Like dimples said ds revels in causing others pain and I really don’t like it at all. He can’t live the rest of his life like that. He really can’t be trusted around others.

He’ll randomly just grab hold of someone’s hair and rip it out with no warning just for the reaction. He knows it hurts, he knows he shouldn’t do it. He doesn’t care. I’ve had all sorts of emails this past 2 weeks of what he’s been doing, he’s banned from the dinner hall for stabbing people with forks, he’s now not allowed access to any form of cutlery in school.

If you see his face and the noises he makes when he’s inflicting pain, you’ll understand what I mean. He really does enjoy it. I’d just really like it to stop.

OP posts:
danni0509 · 27/09/2023 12:30

When you say you wonder if you’re raising a psychopath dimples that’s what I thought too.

Like don’t laugh at what I’m saying, but some of the horror documentaries dh watches (when ds isn’t here, don’t worry ds isn’t getting his ideas from the telly lol) this is how they start, enjoying inflicting pain on animals and others when they are younger etc, quite a few have those early symptoms.

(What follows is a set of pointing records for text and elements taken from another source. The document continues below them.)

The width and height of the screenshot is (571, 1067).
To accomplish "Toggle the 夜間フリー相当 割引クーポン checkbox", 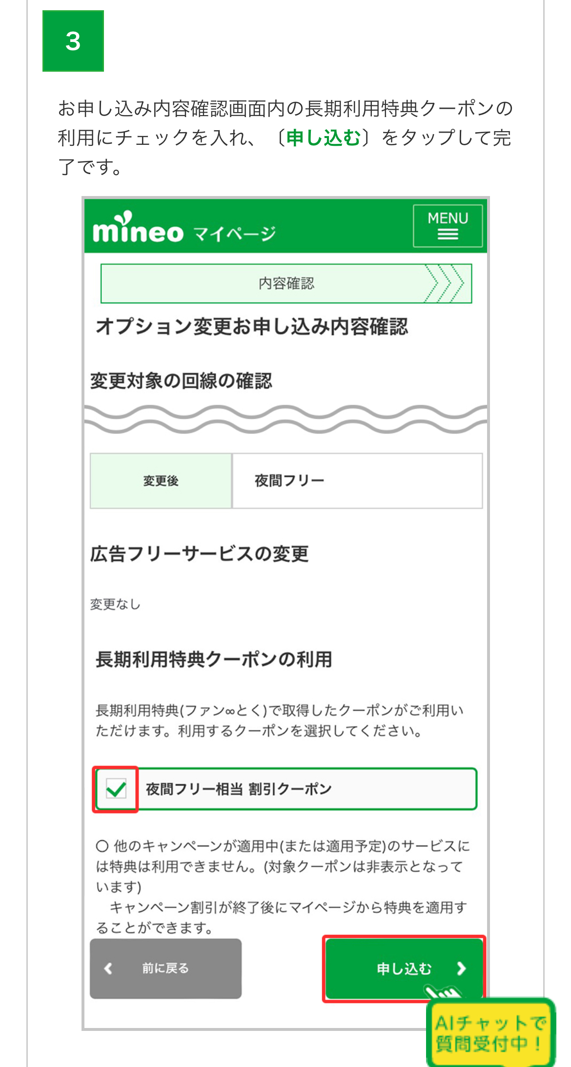I will pyautogui.click(x=116, y=789).
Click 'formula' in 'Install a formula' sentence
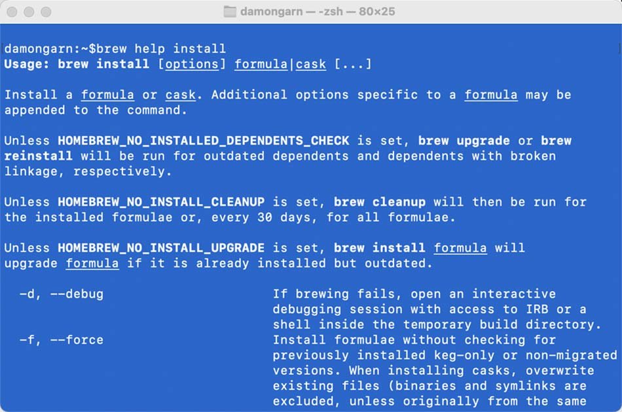622x412 pixels. point(107,95)
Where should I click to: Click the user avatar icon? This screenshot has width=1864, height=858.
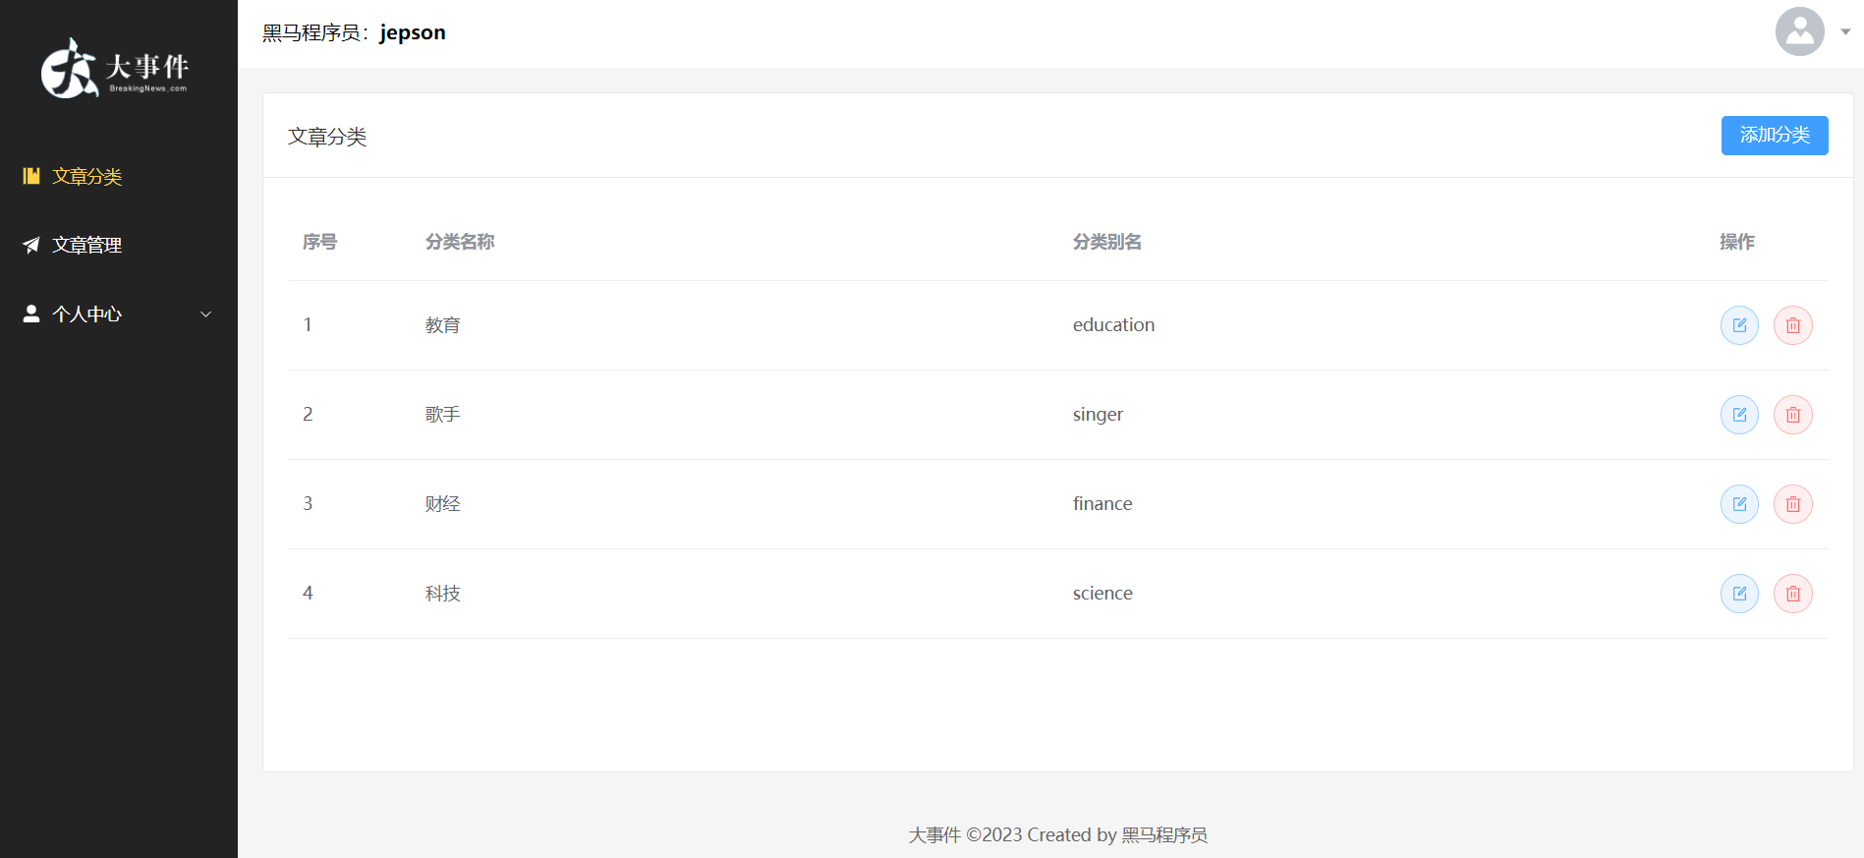[x=1799, y=31]
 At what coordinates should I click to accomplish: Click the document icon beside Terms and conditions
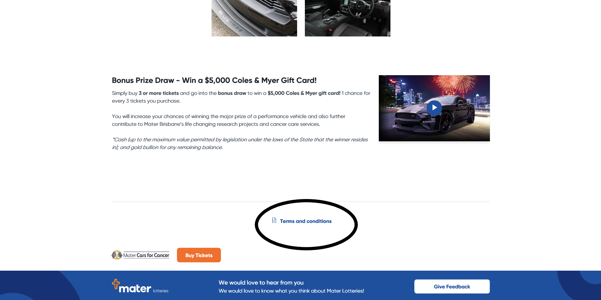click(274, 220)
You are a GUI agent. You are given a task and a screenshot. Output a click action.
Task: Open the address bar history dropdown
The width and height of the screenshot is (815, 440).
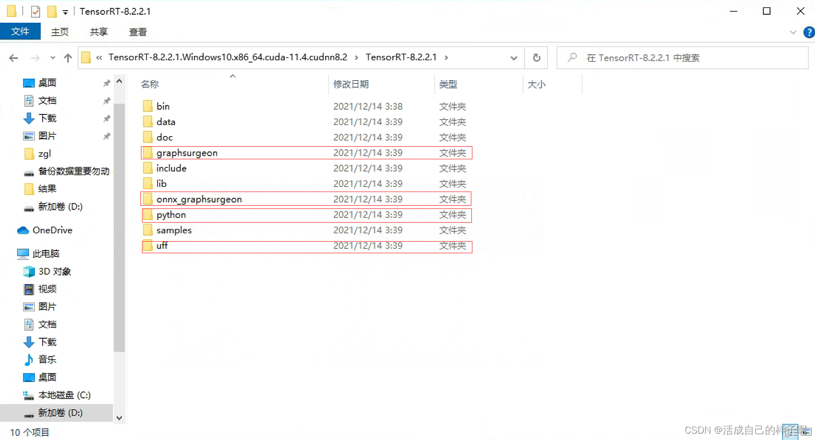(514, 58)
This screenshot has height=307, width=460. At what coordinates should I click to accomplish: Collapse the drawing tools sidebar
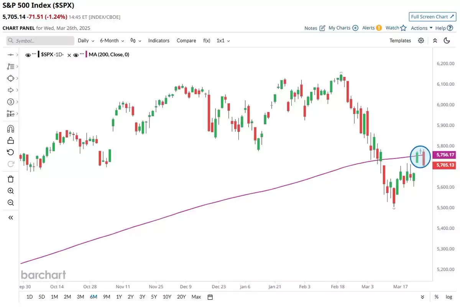coord(11,218)
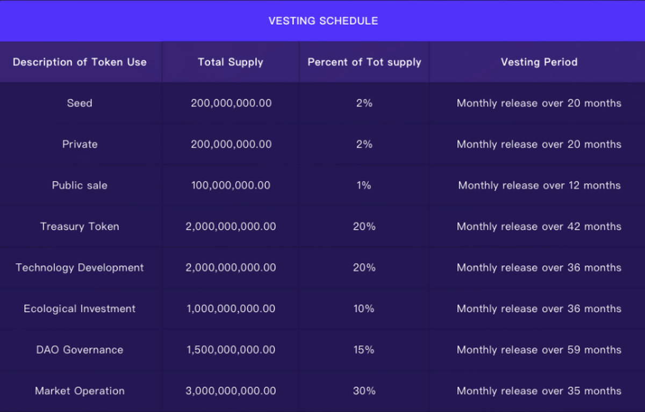This screenshot has width=645, height=412.
Task: Click the Treasury Token row label
Action: 80,227
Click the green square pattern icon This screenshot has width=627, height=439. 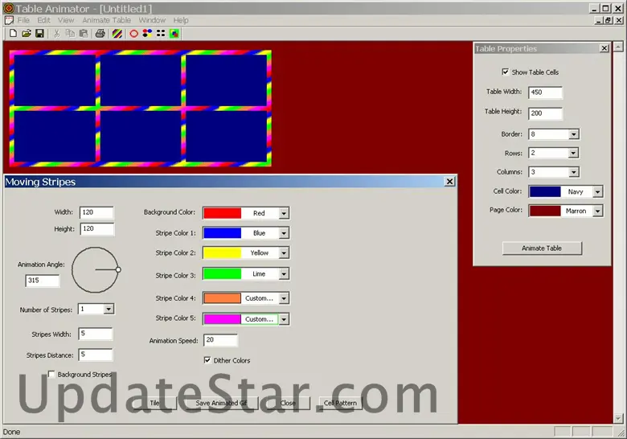click(x=174, y=34)
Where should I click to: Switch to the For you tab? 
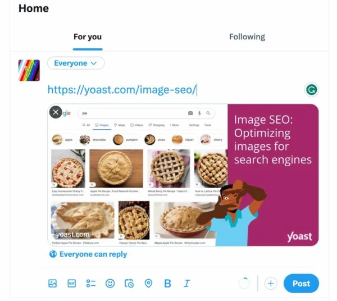click(88, 37)
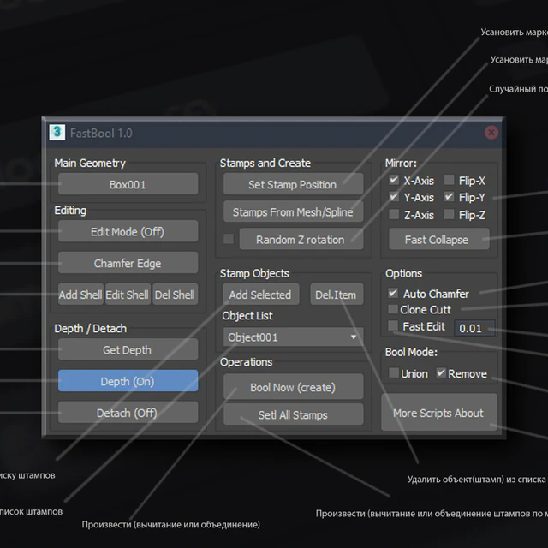Turn off the Depth (On) toggle
This screenshot has width=548, height=548.
click(x=128, y=381)
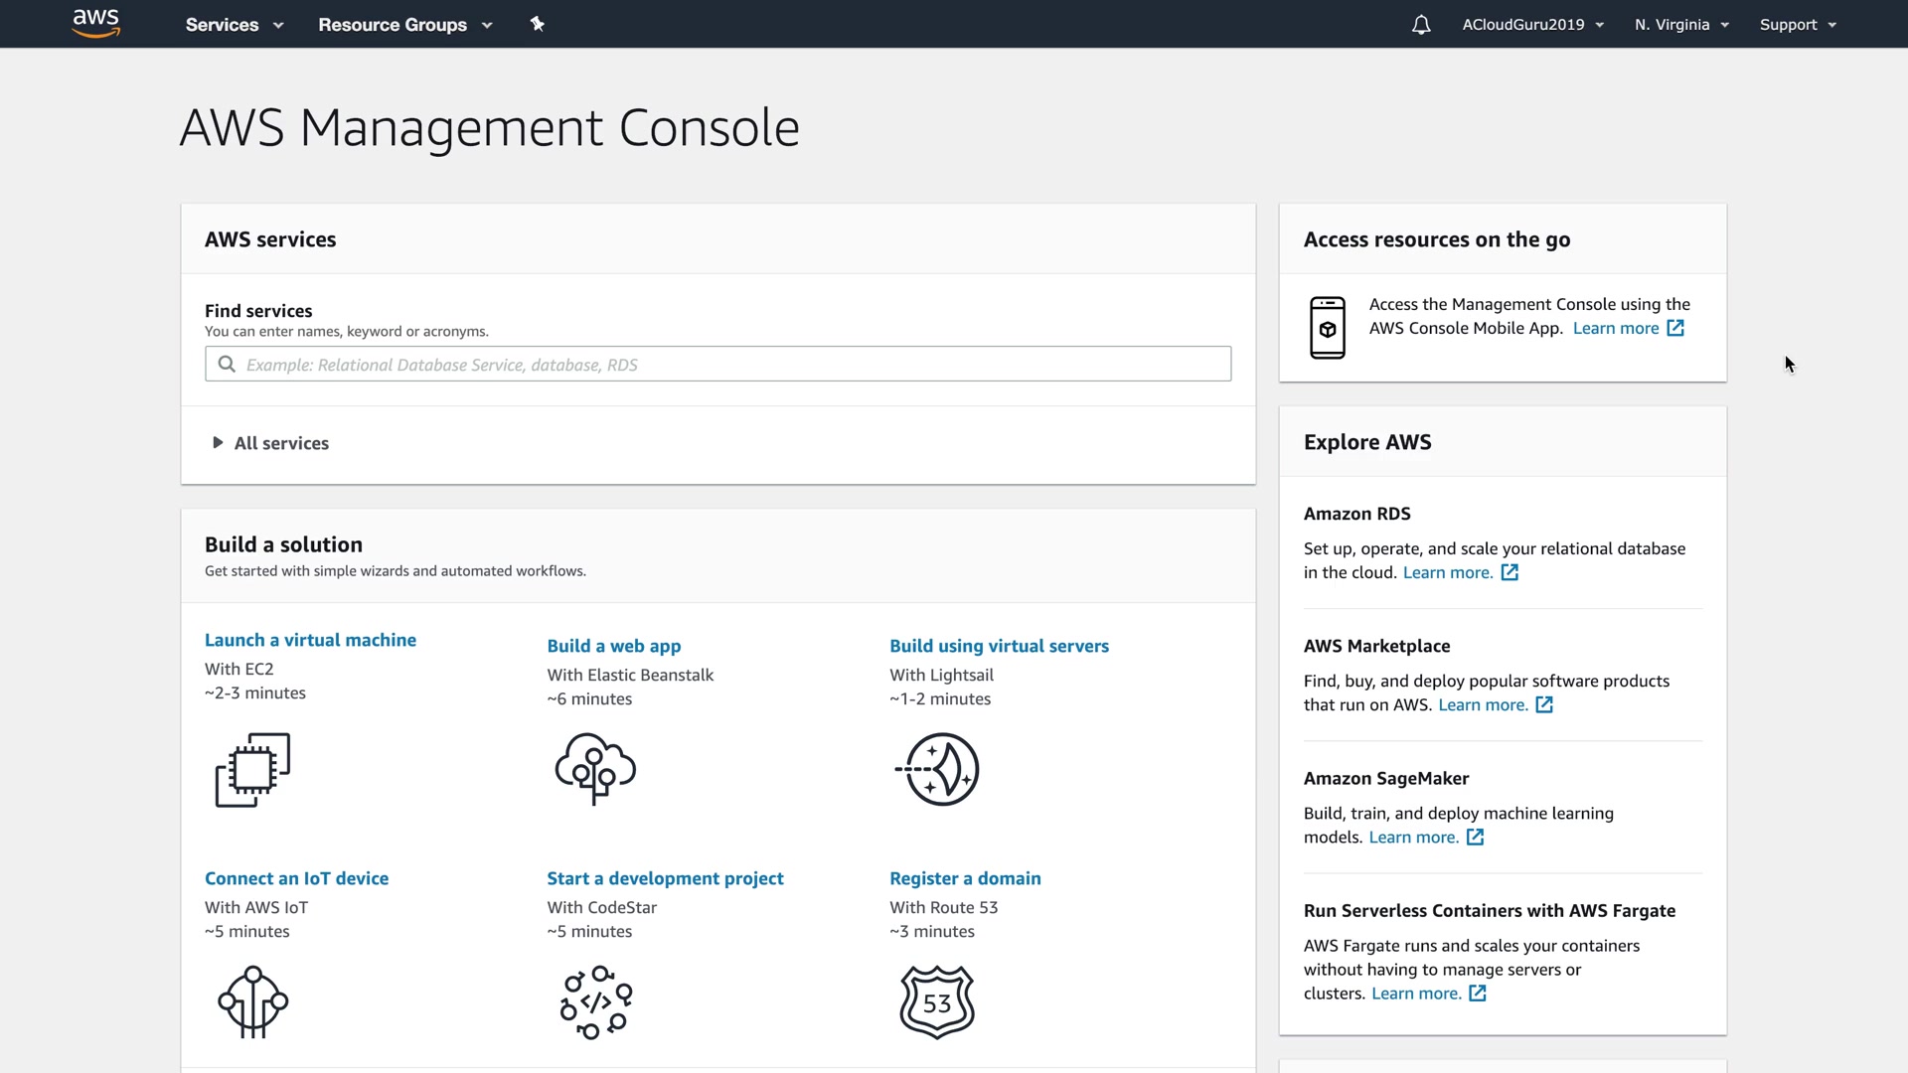Open the Support menu
1908x1073 pixels.
tap(1798, 25)
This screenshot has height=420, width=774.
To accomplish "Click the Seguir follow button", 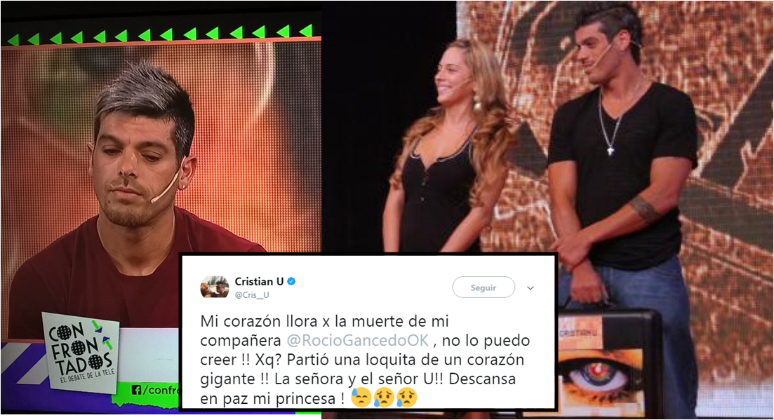I will [x=483, y=287].
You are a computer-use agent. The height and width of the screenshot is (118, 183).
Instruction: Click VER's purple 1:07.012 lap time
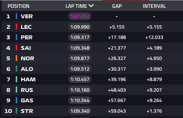80,16
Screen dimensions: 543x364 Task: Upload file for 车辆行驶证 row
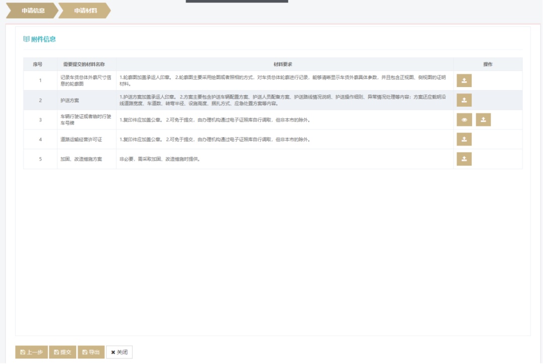tap(483, 120)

Like the autistic lad who pushed the boy from the Tate modern, I read all about that and his special needs teacher said he used to enjoy causing others pain and misery when he was younger.

Seeing how he is at 9 makes me worry for him as an adult.

OP posts:
dimples76 · 27/09/2023 12:38

Danni, that sounds v tough. DS doesn't generally hurt people at school. School have commented before that DS enjoys any attention - it doesn't matter if it is positive or negative. So they struggle when his behaviour is challenging because he laps up the attention. Fortunately they have stopped sending him to the head teacher as he almost regarded that as a treat. I guess, hurting someone really directs their attention to you...not that I can see how I could give DS more attention.

danni0509 · 27/09/2023 12:43

I also have the same thoughts dimples

I get he can’t control his impulses (hello adhd medications, time you did your job!!) but where do the thoughts come from. What makes him think like that? What makes him want to do these things in the first place? Some of the things he does are really cruel aswell.

I get they often can lack empathy, don’t think like we do, they can’t put their self in other peoples shoes, I totally understand it all.

I’ve tried to help him understand all of that. The work I put in to help him grasp it, is draining!

So yesterday he broke his teachers glasses because ‘he didn’t want her to see.’ I asked him what he would feel like if he couldn’t see? we spoke at length what we need our eyes for, how would he eat his dinner up if he couldn’t see his food, how could he ride his bike if he couldn’t see where he was going, how could he play with his friends if he couldn’t see them,

how would it make him feel if he couldn’t see and do all that? He said sad, so I said that’s how his teacher would feel too. I then told him that if he breaks another pair he would be using his own money to replace them. His answer was I’m going to break 10 pairs and pay for 10 pairs. I just give up.

OP posts:
dimples76 · 27/09/2023 12:44

Danni, I do worry about others getting hurt. It's so hard when your child's behaviour is so at odds with your values and beliefs.